La trama segue Total, un giovane impiegato di banca allergico al denaro e convertito al "marxismo-mandrakismo", che diventa ladro per ideologia e perseguita un ricco macellaio romano, simbolo del capitalismo, tentando di derubarlo di tutto — persino della sua amante — fino a essere strangolato dal suo persecutore in ascensore.
Uscito il 3 ottobre 1973, il film registrò un buon successo di pubblico (1 miliardo e 373 milioni di lire, 24º posto nella classifica annuale), anche grazie alla scelta del distributore Goffredo Lombardo di promuoverlo come commedia all'italiana vista la presenza di Tognazzi, nonostante fosse stato sequestrato per oscenità.

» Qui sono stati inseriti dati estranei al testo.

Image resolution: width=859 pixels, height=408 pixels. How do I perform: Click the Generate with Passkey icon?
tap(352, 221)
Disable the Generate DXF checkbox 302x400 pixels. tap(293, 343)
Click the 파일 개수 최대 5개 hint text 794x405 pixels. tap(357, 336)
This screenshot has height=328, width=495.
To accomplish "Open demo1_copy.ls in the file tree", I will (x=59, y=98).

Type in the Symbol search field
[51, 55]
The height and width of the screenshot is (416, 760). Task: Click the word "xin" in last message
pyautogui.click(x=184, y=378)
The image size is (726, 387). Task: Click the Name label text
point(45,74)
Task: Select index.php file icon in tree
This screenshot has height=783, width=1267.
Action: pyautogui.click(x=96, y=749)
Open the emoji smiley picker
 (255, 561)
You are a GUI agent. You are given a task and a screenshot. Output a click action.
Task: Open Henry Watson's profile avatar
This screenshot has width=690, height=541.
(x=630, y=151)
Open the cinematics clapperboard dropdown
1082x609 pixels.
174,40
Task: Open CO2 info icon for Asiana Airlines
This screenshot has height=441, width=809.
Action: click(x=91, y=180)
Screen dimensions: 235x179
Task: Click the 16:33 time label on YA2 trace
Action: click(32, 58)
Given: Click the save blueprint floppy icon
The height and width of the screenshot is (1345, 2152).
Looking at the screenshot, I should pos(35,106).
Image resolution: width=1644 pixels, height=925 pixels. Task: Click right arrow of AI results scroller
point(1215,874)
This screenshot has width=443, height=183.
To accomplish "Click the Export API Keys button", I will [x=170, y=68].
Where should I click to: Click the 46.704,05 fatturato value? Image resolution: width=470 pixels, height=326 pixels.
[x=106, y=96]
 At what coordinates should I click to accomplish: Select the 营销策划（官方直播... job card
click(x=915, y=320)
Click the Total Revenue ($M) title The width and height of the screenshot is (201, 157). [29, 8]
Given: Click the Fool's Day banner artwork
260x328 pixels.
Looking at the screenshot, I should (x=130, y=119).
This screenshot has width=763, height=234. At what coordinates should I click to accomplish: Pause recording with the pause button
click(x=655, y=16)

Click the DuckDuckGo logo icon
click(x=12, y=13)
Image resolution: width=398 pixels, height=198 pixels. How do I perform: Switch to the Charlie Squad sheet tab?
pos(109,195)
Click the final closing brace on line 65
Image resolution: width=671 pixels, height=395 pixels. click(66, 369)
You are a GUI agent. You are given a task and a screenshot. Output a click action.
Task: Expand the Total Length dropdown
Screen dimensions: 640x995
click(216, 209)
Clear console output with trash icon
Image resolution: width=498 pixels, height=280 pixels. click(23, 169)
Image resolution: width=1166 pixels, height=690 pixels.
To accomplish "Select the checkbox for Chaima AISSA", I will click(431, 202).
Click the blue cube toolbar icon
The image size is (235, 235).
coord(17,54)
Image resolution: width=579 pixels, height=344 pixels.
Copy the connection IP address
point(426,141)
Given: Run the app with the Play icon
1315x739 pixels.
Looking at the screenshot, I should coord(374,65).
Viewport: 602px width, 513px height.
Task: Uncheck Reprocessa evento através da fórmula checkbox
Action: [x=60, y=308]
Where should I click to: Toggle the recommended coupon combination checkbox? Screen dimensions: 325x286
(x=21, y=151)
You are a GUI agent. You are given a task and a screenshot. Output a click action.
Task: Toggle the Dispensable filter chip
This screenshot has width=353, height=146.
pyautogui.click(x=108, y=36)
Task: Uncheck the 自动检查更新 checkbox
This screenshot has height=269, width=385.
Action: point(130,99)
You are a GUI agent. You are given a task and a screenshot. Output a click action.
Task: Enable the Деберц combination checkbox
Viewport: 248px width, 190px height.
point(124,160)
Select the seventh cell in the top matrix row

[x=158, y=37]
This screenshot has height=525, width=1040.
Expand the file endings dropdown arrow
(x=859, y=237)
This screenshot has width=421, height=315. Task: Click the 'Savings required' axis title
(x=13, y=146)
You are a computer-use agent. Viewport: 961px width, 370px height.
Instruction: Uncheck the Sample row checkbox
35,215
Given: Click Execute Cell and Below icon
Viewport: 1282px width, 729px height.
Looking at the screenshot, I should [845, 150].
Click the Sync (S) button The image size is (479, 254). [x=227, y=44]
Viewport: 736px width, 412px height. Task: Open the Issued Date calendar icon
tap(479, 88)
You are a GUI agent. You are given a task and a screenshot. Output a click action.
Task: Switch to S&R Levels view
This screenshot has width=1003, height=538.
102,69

La critica dell'epoca lo accolse molto negativamente, considerandolo il meno riuscito della trilogia, mentre il Morandini lo descrisse come un "apologo grottesco in chiave espressionista-brechtiana", giudicandolo troppo cupo e privo di ironia.
Il film è stato restaurato nel 2013 dal laboratorio L'Immagine Ritrovata, promosso da Cineteca di Bologna, Museo Nazionale del Cinema di Torino e Titanus, vincendo il premio per il Miglior film restaurato nella sezione "Venezia Classici" alla 70ª Mostra del Cinema di Venezia.